Holidays are supposed to be joyous times to see our relatives, filled with gingerbread and ornaments, but they can also be wonderful opportunities for family arguments. Are you going to visit that old uncle who makes wisecracks about your job (or lack thereof) every time you see him? Or the aunt who won’t look at your wife? Or those little cousins who drive your kids crazy? Does it give you a pit in your stomach just to think about it?

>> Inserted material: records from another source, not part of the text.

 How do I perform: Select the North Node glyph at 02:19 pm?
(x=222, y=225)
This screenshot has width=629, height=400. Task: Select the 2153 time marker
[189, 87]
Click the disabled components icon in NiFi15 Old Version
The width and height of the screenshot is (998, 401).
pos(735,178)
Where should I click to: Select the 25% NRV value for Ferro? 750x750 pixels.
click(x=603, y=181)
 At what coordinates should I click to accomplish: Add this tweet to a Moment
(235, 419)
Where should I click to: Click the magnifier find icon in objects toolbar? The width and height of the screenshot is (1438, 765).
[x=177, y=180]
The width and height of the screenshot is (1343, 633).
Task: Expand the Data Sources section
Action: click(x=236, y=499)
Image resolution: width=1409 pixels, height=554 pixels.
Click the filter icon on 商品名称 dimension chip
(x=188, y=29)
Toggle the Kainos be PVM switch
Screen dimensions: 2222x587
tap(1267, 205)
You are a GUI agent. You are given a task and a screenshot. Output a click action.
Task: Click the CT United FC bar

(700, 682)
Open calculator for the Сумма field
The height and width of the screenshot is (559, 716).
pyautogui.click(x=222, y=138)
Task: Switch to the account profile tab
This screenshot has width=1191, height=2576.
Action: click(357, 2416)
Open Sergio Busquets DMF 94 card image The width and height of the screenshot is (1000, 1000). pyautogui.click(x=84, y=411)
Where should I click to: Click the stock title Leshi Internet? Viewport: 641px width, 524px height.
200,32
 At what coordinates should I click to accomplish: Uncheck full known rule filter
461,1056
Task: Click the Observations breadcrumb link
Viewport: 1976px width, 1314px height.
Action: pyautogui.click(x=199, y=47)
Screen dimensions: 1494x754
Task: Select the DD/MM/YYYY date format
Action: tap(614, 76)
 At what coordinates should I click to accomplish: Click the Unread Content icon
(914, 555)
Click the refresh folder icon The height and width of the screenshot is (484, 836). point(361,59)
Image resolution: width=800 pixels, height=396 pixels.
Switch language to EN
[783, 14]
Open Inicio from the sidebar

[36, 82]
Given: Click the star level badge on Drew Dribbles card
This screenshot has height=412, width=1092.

I thought it might be helpful to take a page out of the mediator’s book to share a few secrets with you about how we deal with conflict. Some of these are lessons I learned in mediator training, some come from observations I’ve made in my years working with families in conflict. Here are a few ideas:
1. Prepare yourself.
You cannot change anyone else, you can only change yourself. You do have the power to change your attitude, and that can make all the difference. Decide what your priorities are and try to stick to them. What is your overall goal for the encounter? What would you like the outcome to be? What would be a successful visit? Do you want to get something off of your chest that has been there for a long time? Do you want to protect the kids from being in the middle? Try to verbalize your goal in a short simple sentence that you can remind yourself of later, almost like a mantra. Visualize it.
This is not just a touchy feely idea. I mean it literally. Take one step backward and take three long breaths. Just the process of doing this will bring your awareness outside of the conflict, and into your own body. It will help you stay centered. You will be taking care of yourself, and the other person will never even notice. Remembering to do this might be difficult, and takes practice.
3. Listen to your body.
Be aware of your own physical perceptions during the argument. Is there a knot in your stomach? Are you resisting the urge to run? Do you feel choked up? Each of these feelings is tied to emotion – sometimes very deep feelings. You may not be able to tend to them at the moment, but it is helpful to take an inventory so you can come back later.
4. Listen to your voice.
How you express yourself can be as important as what you are discussing. Is the discussion loud? Are there expletives involved? Is it seething and reserved? Do you hear yourself saying something like, “You idiot, everybody knows that …” Think about how you can get your point across while being respectful at the same time? You will make your point more effectively if it is presented in a way that the other person can hear.
5. Listen. Listen. Listen.
As the old saying goes, there is a reason you have 2 ears and only one mouth. Pretend you just landed here from another planet and you are trying to figure out what this person is saying. What words is she or he using? Approach the discussion with curiosity, as if you were just hearing it for the first time. You may think you know exactly what he or she means, but leave room for the possibility that you do not. Check in to see if you understood him or her correctly. Use a phrase like, “I hear you saying ___, is that what you mean?” This, in itself, can be a very powerful tool.
Finally, don’t forget to take an inventory afterward and give yourself credit for the steps you have taken toward family harmony.
Conflict is inevitable even in the best of relationships. These tools can help you use conflict to listen to your own needs and to bring deeper understanding with those you love.